Following the defection of a group of North Koreans working at a state-run restaurant in China, a spotlight has been aimed at the North’s workers overseas and violations of their human rights.

Although North Korean workers can work more than 16 hours a day, most of their wages - 80 to 90 percent - are paid to the nation’s ruling Workers’ Party of Korea as evidence of their loyalty, according to testimonies of North Korean defectors who used to work overseas.

Most workers dispatched overseas are engaged in the so-called 3D industries - dirty, difficult and demanding - and are vulnerable to industrial accidents.

A white paper released by the state-run Korea Institute for National Unification detailed human rights violations involving North Korean workers living overseas after investigating cases in China, Russia, Qatar, Kuwait, Libya and the United Arab Emirates between 2013 and 2015.

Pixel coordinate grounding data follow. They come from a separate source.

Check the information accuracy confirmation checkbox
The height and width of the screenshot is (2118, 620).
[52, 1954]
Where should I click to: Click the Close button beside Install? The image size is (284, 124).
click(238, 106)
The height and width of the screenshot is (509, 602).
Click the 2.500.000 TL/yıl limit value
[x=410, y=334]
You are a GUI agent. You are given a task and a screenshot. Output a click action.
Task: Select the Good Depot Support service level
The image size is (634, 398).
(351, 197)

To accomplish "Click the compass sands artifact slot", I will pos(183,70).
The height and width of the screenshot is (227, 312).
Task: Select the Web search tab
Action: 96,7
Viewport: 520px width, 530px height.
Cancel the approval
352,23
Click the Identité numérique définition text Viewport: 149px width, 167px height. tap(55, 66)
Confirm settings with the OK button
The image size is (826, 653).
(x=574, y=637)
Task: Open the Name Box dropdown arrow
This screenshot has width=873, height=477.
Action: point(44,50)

“Some people die on the job,” said a North Korean defector who was responsible for sending people abroad for labor. “In one case, colleagues of the dead person collected money to send the body to the family in North Korea.”

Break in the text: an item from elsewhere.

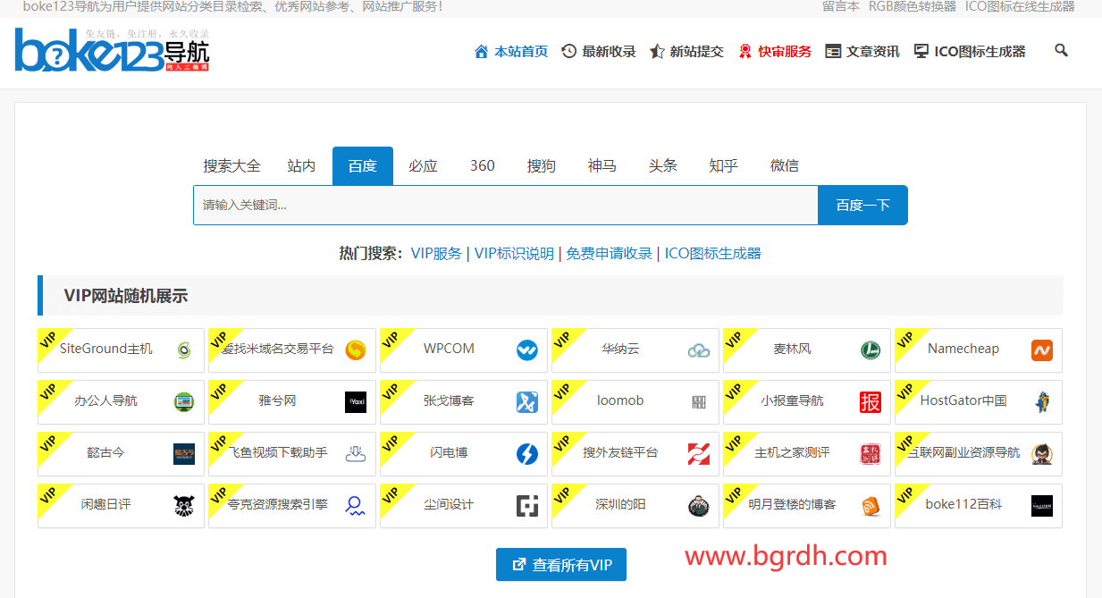Select the 必应 search engine tab

422,165
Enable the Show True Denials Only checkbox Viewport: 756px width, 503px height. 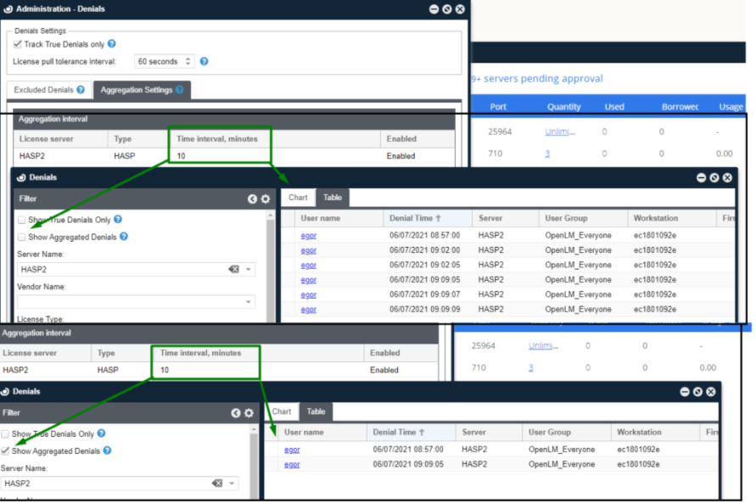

“One of my colleagues was hit by a crane and severely injured but had to go back to North Korea without any compensation,” said a North Korea defector who was dispatched to Kuwait in 2007.

There are a growing number of cases of workers escaping from work sites.

Last month, it was reported that two North Korean workers at a construction site in Doha, Qatar, fled to a local police station. The two told police they could no longer endure Pyongyang’s extortion, saying they had earned nothing despite working in the scorching heat for more than two years.

Yoon Yeo-sang, chief of the Database Center for North Korean Human Rights, said that runaways from work sites in Russia are common. Russia is the country to which North Korea has sent the largest number of its workers.

If a worker is caught by a North Korean intelligence agent fleeing a work site, he or she is repatriated after interrogation. The punishment is worse if it’s found the worker tried to defect to South Korea.

Sources claim North Korea raises at least $250 million annually from overseas workers, money that is believed to be used for the development for nuclear weapons and missiles.